Diana Almanza, una sonrisa llena de amor

Diana Patricia Almanza Sierra, mujer emprendedora, soñadora y risueña de 37 años de edad, que actualmente vive en el barrio Tibabuyes, ubicado en la localidad de Suba, realizo estudios de básica primaria y bachillerato hasta sus 18 años. Todas sus mañanas están siempre acompañadas del calor de un tinto y de la compañía de su madre, Martha Consuelo Sierra. Después realiza las actividades de la casa que van acompañadas en tender la cama, doblar ropa y realizar su más grande pasión: Tejer.

“Diana se sienta en la sala con las voces de fondo de la televisión, a veces deja su programa favorito el chavo y teje, gorros, bufandas y bolsos” afirma su madre. Diana no desperdicia ningún tipo de lana que haya en la casa, ya que para ella es primordial combinar todos los colores y hacer regalos para su madre, que es su principal motivación. Desde muy pequeña le diagnosticaron un déficit cognitivo leve, pero esto no ha sido motivo para que Diana se rinda o apague su sonrisa. Su madre no sabía cómo actuar frente a lo que le decían los médicos: “Siempre tome la discapacidad de Diana muy positivamente, a pesar de que los médicos me decían que rogará a Dios por su vida.
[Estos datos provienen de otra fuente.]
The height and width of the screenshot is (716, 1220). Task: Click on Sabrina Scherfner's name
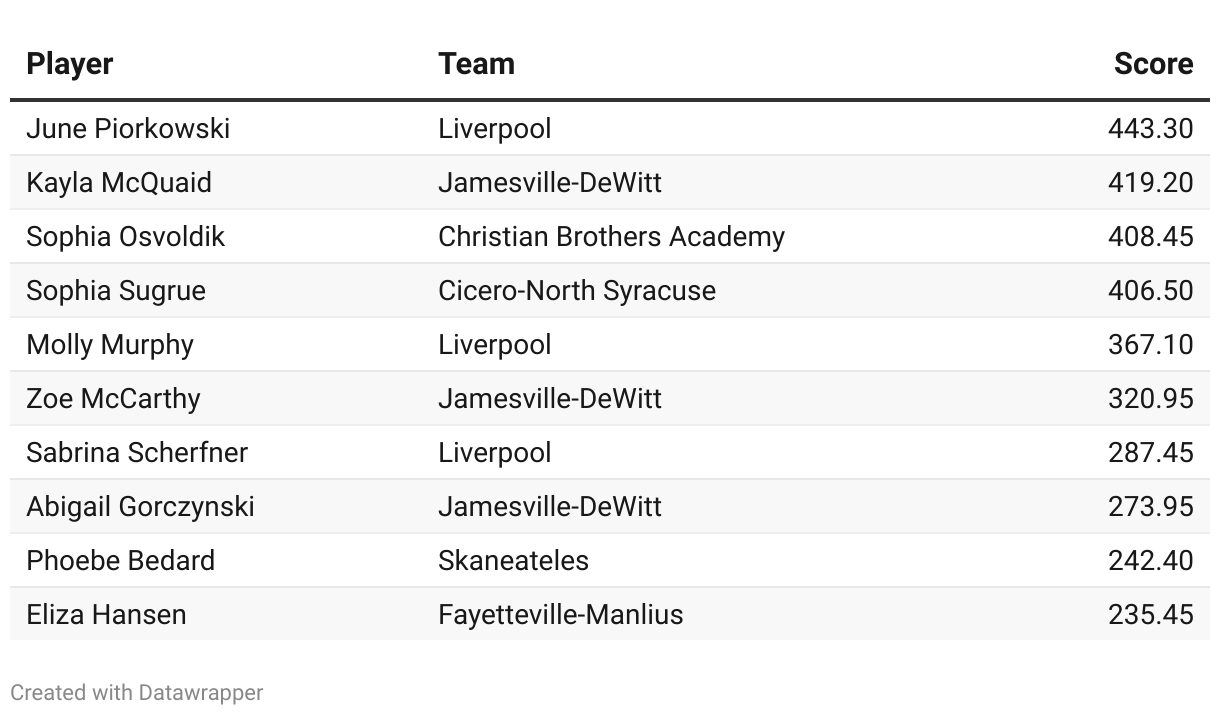(x=137, y=453)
Pero son nueve meses de espera y yo la quería como me la mandará Dios”, afirma su madre.

Lo más duro para Martha, ha sido quitarle las manías que adquiere con el tiempo su hija, pero ella dice que son cosas triviales, a comparación del regalo que le brindo Dios con su presencia. Diana es una mujer muy activa, no le gusta quedarse sin hacer nada, es por eso que un amigo de la familia, llamado Víctor, le sugiere a la madre de Diana enseñarle cual es el valor del dinero, de ahí surge la idea de un puesto con variedad de dulces como chicles, caramelos, entre otros. Cada uno, con un costo de 100 pesos, afuera de su casa junto con un letrero, en donde, explicaban a sus compradores que pagaran con la cantidad exacta. Esto también se realizó con el fin de que Diana conociera su entorno y observará la naturaleza que la rodeaba.
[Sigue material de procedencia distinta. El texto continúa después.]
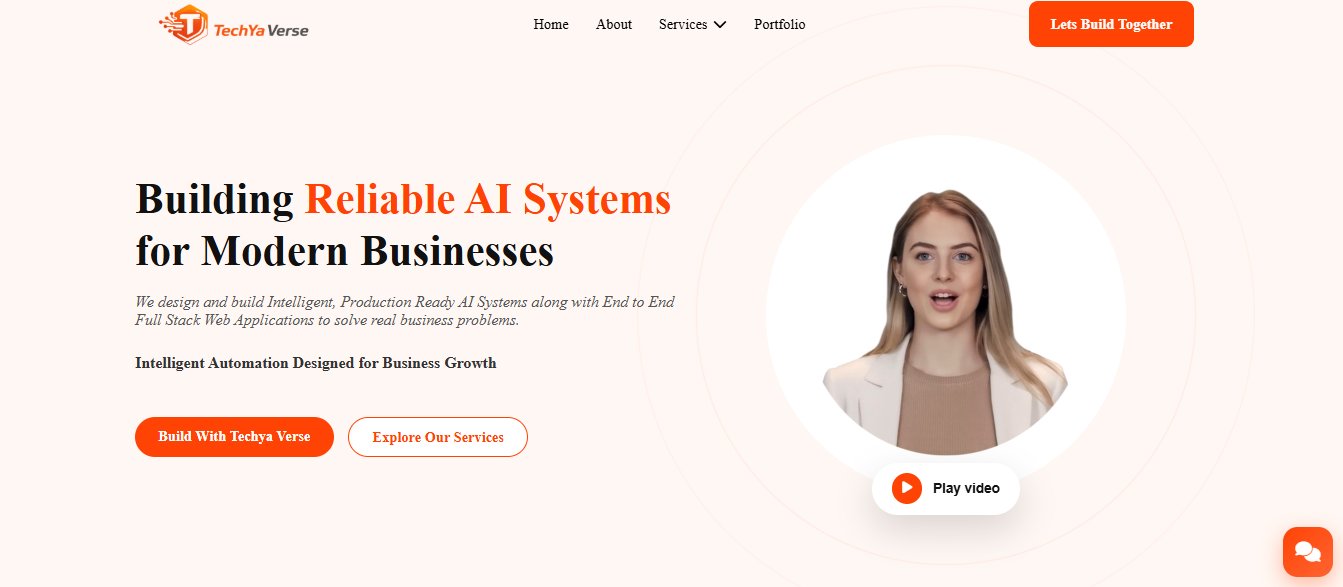Image resolution: width=1343 pixels, height=587 pixels.
Task: Click the white circle behind the presenter
Action: click(945, 315)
Diana es muy sociable, es por eso que un día, una señora iba caminando junto con su hija y le compro algunos dulces. Ellas asistían a FUNDEI, la señora le recomienda a Martha que inscribiera a Diana a la fundación, que no se iba a arrepentir. Ella toma la decisión de llevarla a ya que Diana había durado mucho tiempo encerrada en su casa, y su madre considero que eso no era algo sano. Gracias a ello, Martha y Diana ya van a cumplir un año de estar asistiendo a FUNDEI, en donde han aprendido muchas cosas, entre ellas a apoyarse una a la otra.
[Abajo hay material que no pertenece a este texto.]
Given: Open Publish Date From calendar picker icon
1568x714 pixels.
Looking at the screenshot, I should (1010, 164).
Uno de sus mayores talentos es la danza y su género favorito es la salsa, Diana practica estos ritmos en la fundación junto con el teatro. Participó en un concurso en el Portal de Suba, “la danza vive su fiesta” con otras fundaciones. También se ha presentado en FUNDEI: “para un día de la familia, recuerdo que bailo para todos. Es la mimada, la consentida de la fundación” afirma su madre y Diana. A lo largo de todo este tiempo ha aprendido a fortalecer las relaciones sociales, las sonrisas y la felicidad, este es el diario a vivir en la casa de Diana.